(Saved data entries)
────────
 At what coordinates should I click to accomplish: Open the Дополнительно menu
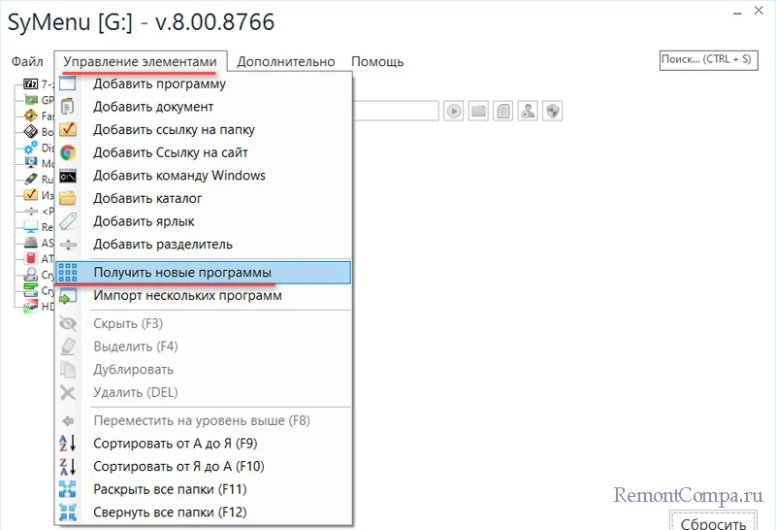(x=286, y=61)
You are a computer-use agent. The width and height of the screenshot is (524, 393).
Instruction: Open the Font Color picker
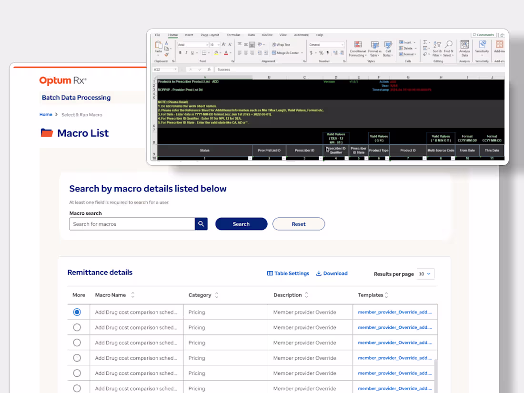pyautogui.click(x=226, y=52)
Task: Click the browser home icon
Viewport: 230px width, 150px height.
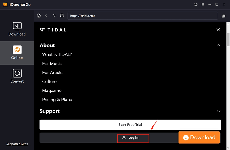Action: tap(39, 16)
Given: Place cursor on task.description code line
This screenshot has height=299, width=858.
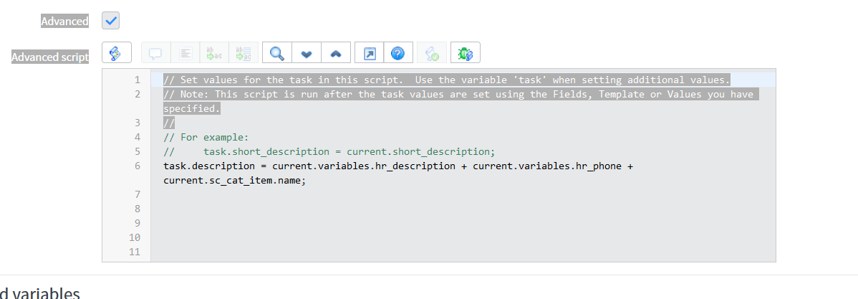Looking at the screenshot, I should (x=397, y=173).
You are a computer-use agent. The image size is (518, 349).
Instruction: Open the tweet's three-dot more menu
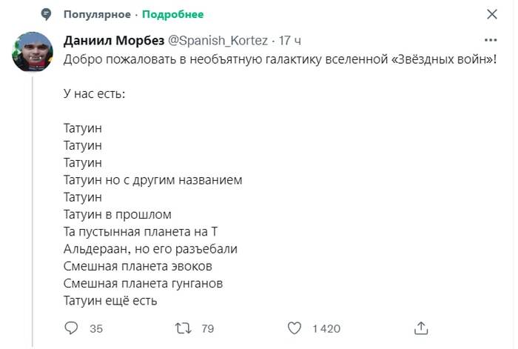(x=491, y=40)
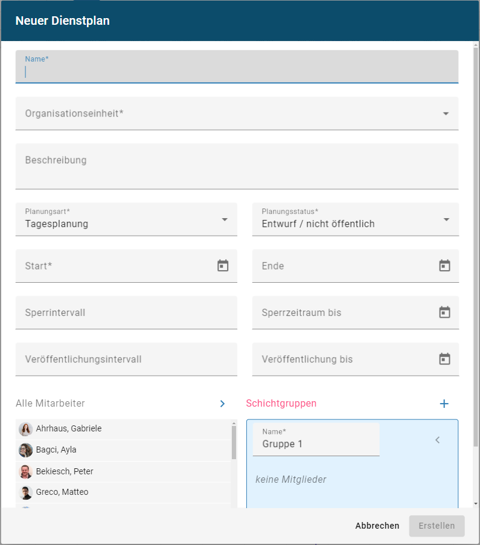
Task: Open the Planungsstatus dropdown
Action: (446, 219)
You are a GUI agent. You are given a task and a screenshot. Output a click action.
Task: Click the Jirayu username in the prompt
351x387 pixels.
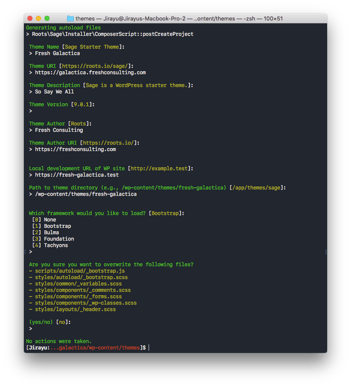(37, 347)
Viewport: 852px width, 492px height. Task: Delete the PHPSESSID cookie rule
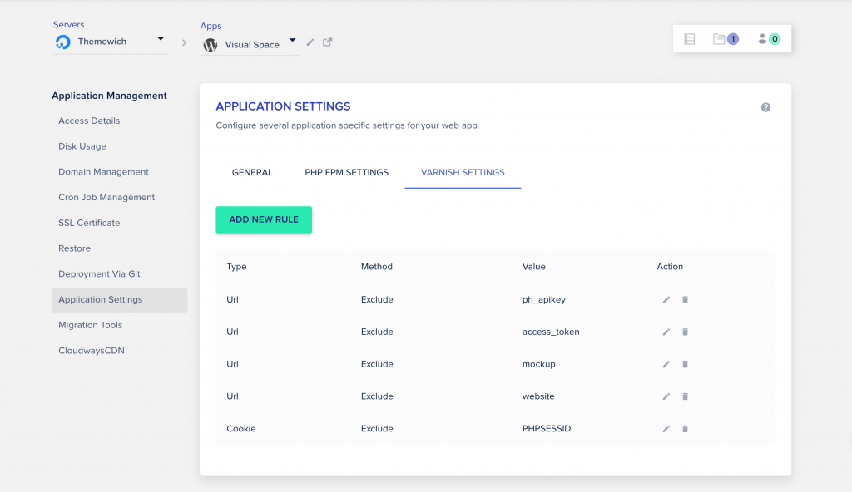click(685, 428)
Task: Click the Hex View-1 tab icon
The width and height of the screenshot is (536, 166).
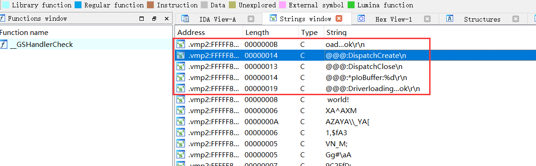Action: click(361, 19)
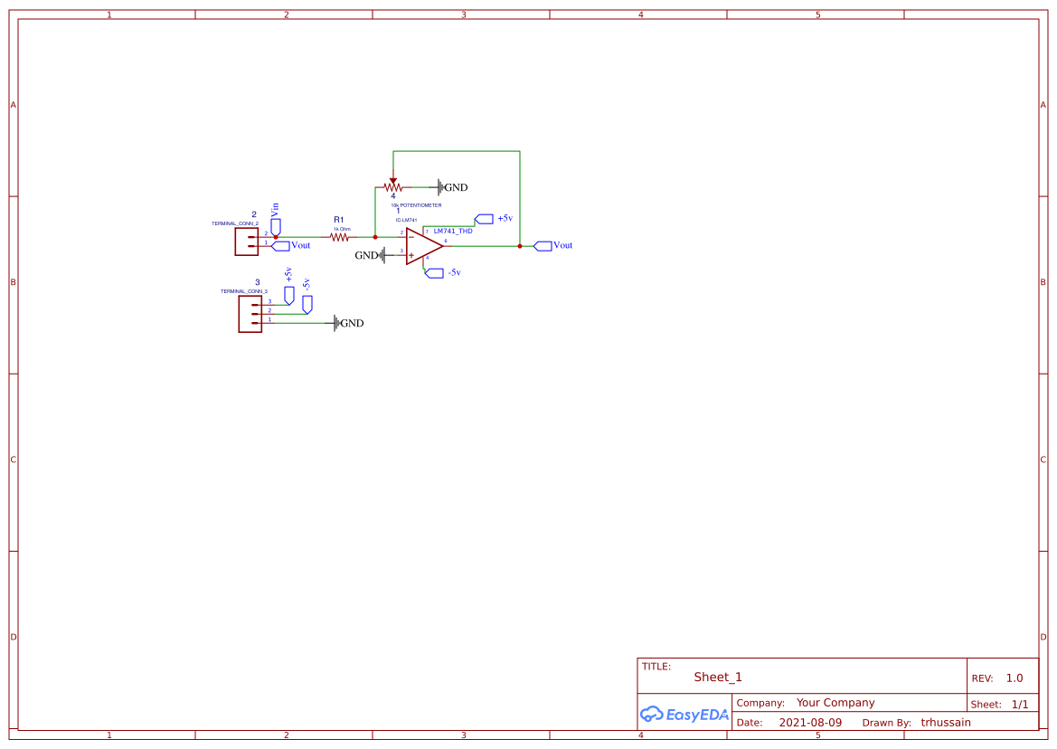Select the date 2021-08-09 field

click(x=812, y=722)

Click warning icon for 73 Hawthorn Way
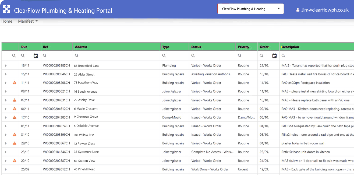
────────
The range to set down runs from the line containing "Task: Click the Hex View-1 tab icon" through the final line of the data, both ends included; give it exactly and drop the pictures.

__TASK SOLUTION__
Task: Click the Hex View-1 tab icon
The width and height of the screenshot is (536, 166).
Action: click(361, 19)
Select the date 2021-08-09 field

click(x=812, y=722)

Click warning icon for 73 Hawthorn Way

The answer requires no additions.